Predicting fatigue damage of highway suspension bridge hangers using weigh-in-motion data and machine learning

ORCID Icon, , &
Pages 233-248 | Received 12 Oct 2019, Accepted 19 Feb 2020, Published online: 04 Mar 2020
 

Abstract

Continuous and real-time tension force monitoring is a key point in fatigue damage evaluation for bridge suspenders or hangers. Usually, effective sensors are not equipped in suspenders or hangers of in-service bridges to obtain tension force responses. Bridge-site-specified traffic loading information collected by Weigh-in-motion (WIM) system offers an opportunity to address this issue. The daily fatigue damage of hangers can be estimated by combination of the traffic loading data with finite element analysis.

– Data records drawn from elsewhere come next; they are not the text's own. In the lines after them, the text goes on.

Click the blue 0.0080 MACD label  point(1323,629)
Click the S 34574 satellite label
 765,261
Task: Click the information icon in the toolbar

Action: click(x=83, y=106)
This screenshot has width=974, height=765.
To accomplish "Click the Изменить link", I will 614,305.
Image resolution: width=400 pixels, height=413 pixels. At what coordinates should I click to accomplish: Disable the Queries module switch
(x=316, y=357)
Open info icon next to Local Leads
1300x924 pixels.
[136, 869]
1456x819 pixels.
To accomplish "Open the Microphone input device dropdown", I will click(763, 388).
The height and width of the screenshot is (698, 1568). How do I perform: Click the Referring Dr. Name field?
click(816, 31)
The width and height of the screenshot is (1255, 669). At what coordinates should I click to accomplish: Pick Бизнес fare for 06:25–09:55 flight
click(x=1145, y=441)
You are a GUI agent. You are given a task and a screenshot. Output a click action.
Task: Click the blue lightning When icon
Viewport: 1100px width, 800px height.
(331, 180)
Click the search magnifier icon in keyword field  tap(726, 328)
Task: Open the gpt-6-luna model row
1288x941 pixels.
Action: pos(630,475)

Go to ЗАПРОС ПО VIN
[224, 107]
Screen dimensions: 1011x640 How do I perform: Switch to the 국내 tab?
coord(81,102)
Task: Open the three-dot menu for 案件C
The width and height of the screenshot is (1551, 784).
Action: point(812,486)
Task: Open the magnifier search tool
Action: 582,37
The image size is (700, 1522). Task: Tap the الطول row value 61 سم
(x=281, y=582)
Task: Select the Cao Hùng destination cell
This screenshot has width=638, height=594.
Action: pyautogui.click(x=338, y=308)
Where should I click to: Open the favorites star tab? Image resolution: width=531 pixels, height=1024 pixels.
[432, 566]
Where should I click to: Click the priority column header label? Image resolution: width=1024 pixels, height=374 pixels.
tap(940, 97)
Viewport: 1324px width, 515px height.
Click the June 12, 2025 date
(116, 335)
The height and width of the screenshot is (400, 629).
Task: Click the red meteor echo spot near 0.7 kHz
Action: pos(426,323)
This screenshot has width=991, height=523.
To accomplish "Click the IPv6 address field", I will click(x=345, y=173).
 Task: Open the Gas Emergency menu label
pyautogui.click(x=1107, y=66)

Support vector machine (SVM) is adopted to establish the regression models between daily fatigue damage and collected traffic loading parameters. Consequently, the future fatigue damage of cables or hangers can be predicted by feeding the subsequent WIM data into the regression models. This proposed method is validated in the fatigue life prediction of hangers on a suspension bridge. The SVM model configuration and generalisation ability are investigated in this study. This study presents a novel way to estimate the fatigue damage of the hanger without direct stress sensing equipment and provides new thoughts in interpreting the monitoring data to provide useful information for engineering decision makers.

Disclosure statement

No potential conflict of interest was reported by the authors.

Additional information

Funding

This research was supported, in part, by Grant from the National Natural Science Foundation of China (Project 51878027), Beijing Municipal Education Commission (CIT&TCD201904060 and KM201910016013) and the Fundamental Research Funds for Beijing University of Civil Engineering and Architecture (X18004). These supports are gratefully acknowledged.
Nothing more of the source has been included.